Synchronizing programs

Since threads interleave with each other, we will need programming mechanisms to control how they interleave. First, let's see one example of a bug due to interleavings. Then, we'll see two core synchronization primitives: mutexes provide mutual exclusion (e.g., to make more than one assembly instruction run atomically) and barriers provide waiting (e.g., to efficiently implementing waiting for several threads to finish).

Bugs: race condition

Imagine we have the following code:

var counter uint64 // global
// ...
go func() {
  counter = counter + 1
}()
go func() {
  counter = counter + 1
}()

Imagine counter = counter + 1 compiles to the following assembly, where 0x80a1c is the address of the global counter variable:

mov 0x80a1c, %eax
add $0x1, %eax
mov %eax, 0x80a1c

What happens when we run this program?

Here's one interleaving:

# counter = 10
mov 0x80a1c, %eax
add $0x1, %eax
mov %eax, 0x80a1c
                         mov %eax, 0x80a1c
                         mov 0x80a1c, %eax
                         add $0x1, %eax
# counter = 12

# counter = 10
mov 0x80a1c, %eax
                         mov 0x80a1c, %eax
                         add $0x1, %eax
add $0x1, %eax
                         mov %eax, 0x80a1c
mov %eax, 0x80a1c
# counter = 11 (bug!)

What went wrong? The two accesses to counter in the Go program form a race condition: two simultaneous operations on the same memory, where at least one is a write.

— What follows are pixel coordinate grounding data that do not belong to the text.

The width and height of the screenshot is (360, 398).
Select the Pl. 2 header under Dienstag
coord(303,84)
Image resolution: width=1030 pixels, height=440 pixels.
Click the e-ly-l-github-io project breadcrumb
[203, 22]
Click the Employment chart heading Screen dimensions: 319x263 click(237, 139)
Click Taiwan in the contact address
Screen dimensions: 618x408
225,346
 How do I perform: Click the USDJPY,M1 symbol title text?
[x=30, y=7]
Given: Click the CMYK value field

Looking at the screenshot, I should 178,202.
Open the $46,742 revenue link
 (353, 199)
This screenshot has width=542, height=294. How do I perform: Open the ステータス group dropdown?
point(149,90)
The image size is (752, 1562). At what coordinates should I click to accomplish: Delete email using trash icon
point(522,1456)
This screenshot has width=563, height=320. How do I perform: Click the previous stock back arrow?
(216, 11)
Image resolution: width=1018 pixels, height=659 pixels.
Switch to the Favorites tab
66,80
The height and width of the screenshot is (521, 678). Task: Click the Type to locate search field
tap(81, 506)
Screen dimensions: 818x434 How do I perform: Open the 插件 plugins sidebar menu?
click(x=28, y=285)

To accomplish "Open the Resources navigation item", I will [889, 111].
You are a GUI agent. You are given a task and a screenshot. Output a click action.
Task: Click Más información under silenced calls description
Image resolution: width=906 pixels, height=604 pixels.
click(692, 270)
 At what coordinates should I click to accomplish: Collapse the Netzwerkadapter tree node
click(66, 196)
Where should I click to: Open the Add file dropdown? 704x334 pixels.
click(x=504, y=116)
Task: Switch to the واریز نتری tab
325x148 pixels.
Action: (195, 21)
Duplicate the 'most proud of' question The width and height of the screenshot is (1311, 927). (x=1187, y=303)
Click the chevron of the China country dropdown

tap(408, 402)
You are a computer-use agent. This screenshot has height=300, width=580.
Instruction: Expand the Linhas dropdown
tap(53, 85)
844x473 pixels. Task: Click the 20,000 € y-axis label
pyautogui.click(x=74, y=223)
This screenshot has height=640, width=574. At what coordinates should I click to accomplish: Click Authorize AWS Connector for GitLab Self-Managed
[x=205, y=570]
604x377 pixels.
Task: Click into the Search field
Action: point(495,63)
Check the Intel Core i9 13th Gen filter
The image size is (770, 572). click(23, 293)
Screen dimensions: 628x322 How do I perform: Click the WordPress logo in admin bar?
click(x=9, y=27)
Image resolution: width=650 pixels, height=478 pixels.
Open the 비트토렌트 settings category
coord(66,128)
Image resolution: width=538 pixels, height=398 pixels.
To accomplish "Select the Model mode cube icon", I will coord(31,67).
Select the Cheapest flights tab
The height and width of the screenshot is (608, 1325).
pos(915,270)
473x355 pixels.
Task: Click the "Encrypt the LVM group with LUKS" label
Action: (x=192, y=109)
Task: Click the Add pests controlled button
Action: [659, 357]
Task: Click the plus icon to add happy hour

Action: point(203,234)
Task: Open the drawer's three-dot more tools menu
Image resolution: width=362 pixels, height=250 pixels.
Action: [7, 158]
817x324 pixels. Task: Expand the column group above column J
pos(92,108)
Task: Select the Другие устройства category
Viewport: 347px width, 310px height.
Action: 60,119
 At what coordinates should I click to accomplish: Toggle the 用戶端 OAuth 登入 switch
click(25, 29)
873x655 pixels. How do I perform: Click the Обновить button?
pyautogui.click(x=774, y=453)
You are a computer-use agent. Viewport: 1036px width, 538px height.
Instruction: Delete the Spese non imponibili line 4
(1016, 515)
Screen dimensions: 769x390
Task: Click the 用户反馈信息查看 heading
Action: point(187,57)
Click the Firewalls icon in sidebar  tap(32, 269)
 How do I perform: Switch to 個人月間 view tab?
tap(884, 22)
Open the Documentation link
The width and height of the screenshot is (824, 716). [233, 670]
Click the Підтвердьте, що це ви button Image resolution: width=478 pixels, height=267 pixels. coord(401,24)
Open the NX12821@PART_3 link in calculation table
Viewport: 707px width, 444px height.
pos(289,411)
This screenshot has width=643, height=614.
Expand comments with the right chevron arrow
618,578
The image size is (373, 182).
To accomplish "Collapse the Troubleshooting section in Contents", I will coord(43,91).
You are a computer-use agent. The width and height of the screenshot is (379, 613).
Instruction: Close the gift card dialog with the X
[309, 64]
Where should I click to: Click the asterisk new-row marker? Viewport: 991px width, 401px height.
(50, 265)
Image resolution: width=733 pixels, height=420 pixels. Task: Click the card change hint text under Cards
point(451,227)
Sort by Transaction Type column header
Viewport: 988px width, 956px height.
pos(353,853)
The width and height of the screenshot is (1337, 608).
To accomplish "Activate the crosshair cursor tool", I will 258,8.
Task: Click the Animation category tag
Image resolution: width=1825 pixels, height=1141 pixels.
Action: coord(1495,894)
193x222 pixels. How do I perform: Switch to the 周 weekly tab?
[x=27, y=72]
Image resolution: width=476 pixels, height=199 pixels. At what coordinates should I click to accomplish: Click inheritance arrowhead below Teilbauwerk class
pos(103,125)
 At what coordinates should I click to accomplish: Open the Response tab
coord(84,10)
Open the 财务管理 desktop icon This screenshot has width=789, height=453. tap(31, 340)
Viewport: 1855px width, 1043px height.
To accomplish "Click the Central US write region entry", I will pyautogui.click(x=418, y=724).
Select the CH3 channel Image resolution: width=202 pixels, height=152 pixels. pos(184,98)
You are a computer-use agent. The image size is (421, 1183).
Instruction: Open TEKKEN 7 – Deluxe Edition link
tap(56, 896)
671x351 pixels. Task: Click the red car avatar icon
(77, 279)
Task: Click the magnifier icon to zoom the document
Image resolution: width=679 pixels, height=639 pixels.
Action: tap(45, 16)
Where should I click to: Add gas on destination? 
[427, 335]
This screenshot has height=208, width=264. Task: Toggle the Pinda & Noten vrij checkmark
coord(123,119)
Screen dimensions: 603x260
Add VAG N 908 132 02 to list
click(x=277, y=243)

We can more simply think of the problem as being that counter = counter + 1 didn't run atomically, as desired, and the effect is to cause two simultaneous writes to have the effect of only one.

Here's a puzzle for you.

Consider a similar example, but incrementing in a loop:

var counter = 0
go func() {
  for i := 0; i < 10; i++ {
    counter = counter + 1
  }
}()
go func() {
  for i := 0; i < 10; i++ {
    counter = counter + 1
  }
}()

As before, counter = counter + 1 runs as three separate steps (load, add, store).

What is the maximum value of the counter after both loops terminate? (Answer: 20). What is the minimum value? This is harder than it might look, so think about it before expanding the solution.

Solution

The answer is 2.

Before getting to the explanation it helps to make one observation. We can safely think of the loop body as being two steps rather than three: $\lete{x}{\load{ctr}} \store{ctr}{x + 1}$ . This is because the other thread can't affect anything between the local increment and the final store; that operation only touches local state.

It's relatively easy to show that there's an interleaving that leaves the counter at 10. We already saw how one iteration of counter = counter + 1 could interleave with another iteration to produce an overall increment of 1; this could happen 10 times. But this execution has the two threads synchronizing after every iteration; perhaps we could do better by overlapping one iteration of one thread with multiple of the other.

Here's the trace that produces 2:

thread 1	thread 2
x := !ctr (0)	x := !ctr (0)
	... (9 iterations)
ctr ← x + 1 (1)
	x := !ctr (1)
... (9 iterations)
ctr ← x + 1 (?)
(done)
	ctr ← x + 1 (2)
	(done)

Mutexes

Mutexes or locks provide mutual exclusion: if threads (goroutines in this cae) call m.Lock() and m.Unlock() around a critical section, only one thread can be inside the critical section at any time.

var m sync.Mutex
go func() {
  m.Lock()
  fmt.Println("hello...")
  fmt.Println("world")
  m.Unlock()
}()
m.Lock()
fmt.Println("bye...")
fmt.Println("there")
m.Unlock()

There's no longer any doubt about what interleavings are possible: each critical section must run atomically, so even with multiple calls to fmt.Println we expect only the two possible interleavings (plus the possibility that the goroutine never runs and we only see "bye... there").

WaitGroup (barrier)

Go's sync package also provides sync.WaitGroup, a particular form of barrier used to wait for threads to finish:

func printTwo() {
  var wg sync.WaitGroup
  wg.Add(2)
  go func() {
    fmt.Println("hello 1")
    wg.Done()
  }()
  go func() {
    fmt.Println("hello 2")
    wg.Done()
  }()
  wg.Wait()
}

Always prints "hello 1" and "hello 2" (in either order), and then returns. If we call this in main both print statements are guaranteed to run.

Not the same feature as locks! There's no mutual exclusion here, the fundamental primitive is waiting for something to happen.